Another explanation for the dissociation between regular and irregular plurals in compounds is that irregular plurals are represented and processed differently from regulars (Pinker, 1999; Pinker & Prince, 1988, 1992). Pinker and Prince's dual-mechanism theory proposes dissociated systems in which the processing of regular morphology is mediated by classic symbolic rules of grammar (e.g. the plural of regular English nouns is formed by attaching the inflectional morpheme [-s] to the stem [N], e.g. rat + [s] = rats). Conversely, irregulars are stored as memorized pairs of words (mouse-mice) in the mental lexicon.
In terms of how the dual-mechanism model might impact upon compounding, Marcus et al. (1995) have argued that as compounds are the product of joining together two stems from the mental lexicon to form one word, irregular plurals may be used in compounds because they are stored, already inflected, as lexical items.
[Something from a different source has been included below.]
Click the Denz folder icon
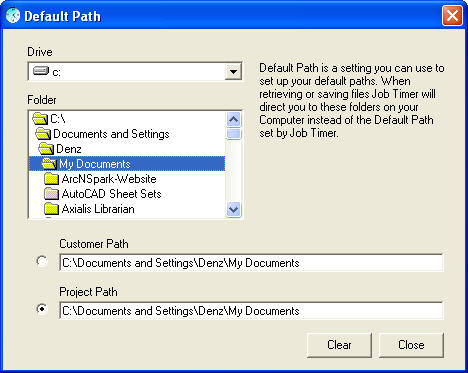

However, regular forms may not be included in compounds because they are products of the application of a rule that takes place outside the lexicon, 'on-line' and at a later stage than compounding in the word formation process.
Thus, as with the level-ordering model, the dual-mechanism model predicts that regular plurals should not occur in the non-head position of a compound. Irregular plurals, on the other hand, are licensed by both the dual-mechanism and the level-ordering models to appear optionally within compounds.
Table 1 presents a summary of the compound production studies carried out with native English speakers to date, including a breakdown of the percentage of regular and irregular plurals produced within compounds in these studies. It is clear from Table 1 that the omission of regular plurals from compounds is a robust experimental finding and that irregular plurals may or may not be included in compounds. Thus, these studies seem to provide support for both the dual-mechanism and the level-ordering accounts of compounding.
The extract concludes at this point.